[REQUIREMENT]:
Look through the records below for the line holding "Open the account menu". Write it out exactly, with each following line through the line holding "Toggle the keyboard hide icon".

[LISTED RECORDS]:
--------------------------------

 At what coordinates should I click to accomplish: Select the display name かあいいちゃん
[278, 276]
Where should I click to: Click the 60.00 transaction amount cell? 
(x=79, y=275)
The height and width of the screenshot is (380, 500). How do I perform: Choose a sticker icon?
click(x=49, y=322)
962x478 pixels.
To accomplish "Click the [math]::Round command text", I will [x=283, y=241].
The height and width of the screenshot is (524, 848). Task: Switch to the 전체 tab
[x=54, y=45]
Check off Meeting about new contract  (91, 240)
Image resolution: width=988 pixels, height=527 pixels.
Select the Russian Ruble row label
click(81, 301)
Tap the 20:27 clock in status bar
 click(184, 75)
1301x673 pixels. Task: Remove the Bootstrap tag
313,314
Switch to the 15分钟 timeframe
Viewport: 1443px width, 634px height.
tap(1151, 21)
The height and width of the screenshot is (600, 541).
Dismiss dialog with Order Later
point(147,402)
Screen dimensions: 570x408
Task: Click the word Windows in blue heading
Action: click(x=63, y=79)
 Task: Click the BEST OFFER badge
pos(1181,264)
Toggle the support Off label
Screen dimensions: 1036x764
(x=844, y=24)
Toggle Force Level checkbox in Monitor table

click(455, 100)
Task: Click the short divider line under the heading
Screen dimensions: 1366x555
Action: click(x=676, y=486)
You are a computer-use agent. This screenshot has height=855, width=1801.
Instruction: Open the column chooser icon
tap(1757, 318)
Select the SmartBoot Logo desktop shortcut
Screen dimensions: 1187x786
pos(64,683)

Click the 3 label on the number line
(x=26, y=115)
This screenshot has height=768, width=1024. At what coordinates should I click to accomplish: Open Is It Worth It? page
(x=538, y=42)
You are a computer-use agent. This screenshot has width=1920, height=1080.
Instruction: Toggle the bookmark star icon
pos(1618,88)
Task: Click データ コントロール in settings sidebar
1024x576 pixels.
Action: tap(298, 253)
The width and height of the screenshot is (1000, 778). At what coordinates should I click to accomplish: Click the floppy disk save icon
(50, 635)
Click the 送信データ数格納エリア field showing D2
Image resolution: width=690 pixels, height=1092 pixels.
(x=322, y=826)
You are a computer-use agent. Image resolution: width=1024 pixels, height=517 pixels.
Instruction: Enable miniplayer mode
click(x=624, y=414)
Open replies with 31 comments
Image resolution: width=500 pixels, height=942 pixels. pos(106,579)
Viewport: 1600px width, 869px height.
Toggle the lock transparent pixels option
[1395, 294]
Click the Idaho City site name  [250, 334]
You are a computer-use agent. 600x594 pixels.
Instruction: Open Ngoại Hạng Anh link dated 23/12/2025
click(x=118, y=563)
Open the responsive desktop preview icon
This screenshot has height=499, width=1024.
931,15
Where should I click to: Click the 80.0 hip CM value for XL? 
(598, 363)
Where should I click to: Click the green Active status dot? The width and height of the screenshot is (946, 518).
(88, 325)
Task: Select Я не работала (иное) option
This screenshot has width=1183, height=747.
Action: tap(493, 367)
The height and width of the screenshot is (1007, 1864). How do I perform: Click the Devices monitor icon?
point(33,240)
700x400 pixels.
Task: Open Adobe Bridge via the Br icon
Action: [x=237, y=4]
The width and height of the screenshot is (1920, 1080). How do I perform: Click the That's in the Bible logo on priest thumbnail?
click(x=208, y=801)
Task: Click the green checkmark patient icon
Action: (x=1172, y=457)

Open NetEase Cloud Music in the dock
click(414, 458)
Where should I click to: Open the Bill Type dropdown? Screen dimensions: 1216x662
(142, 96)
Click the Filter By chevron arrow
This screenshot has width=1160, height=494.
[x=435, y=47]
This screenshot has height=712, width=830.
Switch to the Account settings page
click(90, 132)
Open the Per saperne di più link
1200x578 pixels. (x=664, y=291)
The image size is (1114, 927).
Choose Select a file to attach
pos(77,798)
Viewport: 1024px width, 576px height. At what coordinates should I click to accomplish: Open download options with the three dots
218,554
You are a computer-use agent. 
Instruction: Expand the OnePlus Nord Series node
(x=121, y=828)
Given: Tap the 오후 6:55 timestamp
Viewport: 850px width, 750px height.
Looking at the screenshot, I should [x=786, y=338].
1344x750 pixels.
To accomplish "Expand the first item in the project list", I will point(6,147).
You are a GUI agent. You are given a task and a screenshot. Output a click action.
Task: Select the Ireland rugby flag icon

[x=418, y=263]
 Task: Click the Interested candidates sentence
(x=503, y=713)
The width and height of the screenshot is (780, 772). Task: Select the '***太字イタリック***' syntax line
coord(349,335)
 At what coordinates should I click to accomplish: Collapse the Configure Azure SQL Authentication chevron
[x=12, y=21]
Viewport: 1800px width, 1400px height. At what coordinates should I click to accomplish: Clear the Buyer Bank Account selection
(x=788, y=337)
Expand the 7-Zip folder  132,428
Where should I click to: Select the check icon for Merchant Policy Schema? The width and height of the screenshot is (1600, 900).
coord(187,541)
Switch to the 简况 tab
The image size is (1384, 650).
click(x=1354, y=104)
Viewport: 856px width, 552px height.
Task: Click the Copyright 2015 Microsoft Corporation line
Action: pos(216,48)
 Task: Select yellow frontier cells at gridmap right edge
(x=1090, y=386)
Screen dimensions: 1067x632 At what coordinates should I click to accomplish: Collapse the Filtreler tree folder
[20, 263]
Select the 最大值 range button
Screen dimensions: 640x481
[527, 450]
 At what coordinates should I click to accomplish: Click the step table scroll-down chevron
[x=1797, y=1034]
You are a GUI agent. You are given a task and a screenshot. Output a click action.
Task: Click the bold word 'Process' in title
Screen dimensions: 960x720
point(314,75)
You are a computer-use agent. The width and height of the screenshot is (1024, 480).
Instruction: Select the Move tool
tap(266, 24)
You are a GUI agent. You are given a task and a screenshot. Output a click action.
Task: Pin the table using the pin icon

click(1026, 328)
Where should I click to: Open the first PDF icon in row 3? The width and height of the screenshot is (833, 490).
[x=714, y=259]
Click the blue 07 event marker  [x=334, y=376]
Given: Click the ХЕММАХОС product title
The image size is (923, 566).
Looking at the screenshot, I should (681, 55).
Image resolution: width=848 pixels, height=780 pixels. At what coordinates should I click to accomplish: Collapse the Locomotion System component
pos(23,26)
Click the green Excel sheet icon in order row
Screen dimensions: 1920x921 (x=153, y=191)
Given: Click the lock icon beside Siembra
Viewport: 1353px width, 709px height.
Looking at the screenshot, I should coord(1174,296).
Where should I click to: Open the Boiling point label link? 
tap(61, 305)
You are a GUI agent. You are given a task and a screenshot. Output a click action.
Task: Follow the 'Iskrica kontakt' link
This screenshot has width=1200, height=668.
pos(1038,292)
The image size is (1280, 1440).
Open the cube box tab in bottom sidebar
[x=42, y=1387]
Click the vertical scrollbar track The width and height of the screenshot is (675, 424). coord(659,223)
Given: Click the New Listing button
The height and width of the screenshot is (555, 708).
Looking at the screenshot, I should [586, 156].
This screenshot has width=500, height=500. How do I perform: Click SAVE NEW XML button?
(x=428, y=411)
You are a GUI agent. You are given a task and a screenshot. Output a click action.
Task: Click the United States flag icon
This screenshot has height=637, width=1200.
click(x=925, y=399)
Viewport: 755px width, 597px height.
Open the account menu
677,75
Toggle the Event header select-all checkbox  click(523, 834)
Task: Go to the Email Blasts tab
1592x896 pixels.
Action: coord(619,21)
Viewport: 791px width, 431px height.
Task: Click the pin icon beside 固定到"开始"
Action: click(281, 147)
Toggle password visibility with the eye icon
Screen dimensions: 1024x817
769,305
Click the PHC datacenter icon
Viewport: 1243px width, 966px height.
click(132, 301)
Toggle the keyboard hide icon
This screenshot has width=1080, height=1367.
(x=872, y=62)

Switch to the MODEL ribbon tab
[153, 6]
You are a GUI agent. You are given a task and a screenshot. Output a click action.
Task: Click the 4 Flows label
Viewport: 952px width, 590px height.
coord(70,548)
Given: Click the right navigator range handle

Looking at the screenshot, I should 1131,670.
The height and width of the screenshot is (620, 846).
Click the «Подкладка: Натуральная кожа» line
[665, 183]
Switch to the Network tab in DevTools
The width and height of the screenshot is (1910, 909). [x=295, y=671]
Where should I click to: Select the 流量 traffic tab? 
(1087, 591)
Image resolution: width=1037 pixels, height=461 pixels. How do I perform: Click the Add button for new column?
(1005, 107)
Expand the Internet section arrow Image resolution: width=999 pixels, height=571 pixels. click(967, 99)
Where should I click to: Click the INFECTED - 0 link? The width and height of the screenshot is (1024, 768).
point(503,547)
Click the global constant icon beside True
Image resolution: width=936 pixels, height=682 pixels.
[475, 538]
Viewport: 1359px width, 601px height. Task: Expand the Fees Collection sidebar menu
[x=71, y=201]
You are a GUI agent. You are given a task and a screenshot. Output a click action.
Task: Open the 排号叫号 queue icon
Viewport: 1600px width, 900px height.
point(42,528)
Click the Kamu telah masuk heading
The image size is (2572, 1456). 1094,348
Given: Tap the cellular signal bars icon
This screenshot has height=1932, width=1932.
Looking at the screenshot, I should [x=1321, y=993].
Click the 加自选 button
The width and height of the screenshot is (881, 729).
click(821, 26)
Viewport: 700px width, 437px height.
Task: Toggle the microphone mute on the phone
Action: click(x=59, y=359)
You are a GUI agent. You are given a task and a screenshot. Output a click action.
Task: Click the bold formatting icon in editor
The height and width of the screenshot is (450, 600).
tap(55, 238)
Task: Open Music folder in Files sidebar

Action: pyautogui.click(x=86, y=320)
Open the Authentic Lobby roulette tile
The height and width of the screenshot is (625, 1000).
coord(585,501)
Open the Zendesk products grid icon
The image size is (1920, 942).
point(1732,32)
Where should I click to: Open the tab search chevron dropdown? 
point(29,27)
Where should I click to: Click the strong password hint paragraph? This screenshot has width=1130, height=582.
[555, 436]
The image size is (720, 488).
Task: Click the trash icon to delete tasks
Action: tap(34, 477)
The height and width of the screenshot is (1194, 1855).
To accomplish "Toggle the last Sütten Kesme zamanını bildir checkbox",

--------------------------------

[OUTPUT BELOW]:
Open the account menu
677,75
Toggle the Event header select-all checkbox  click(523, 834)
Task: Go to the Email Blasts tab
1592x896 pixels.
Action: coord(619,21)
Viewport: 791px width, 431px height.
Task: Click the pin icon beside 固定到"开始"
Action: click(281, 147)
Toggle password visibility with the eye icon
Screen dimensions: 1024x817
769,305
Click the PHC datacenter icon
Viewport: 1243px width, 966px height.
click(132, 301)
Toggle the keyboard hide icon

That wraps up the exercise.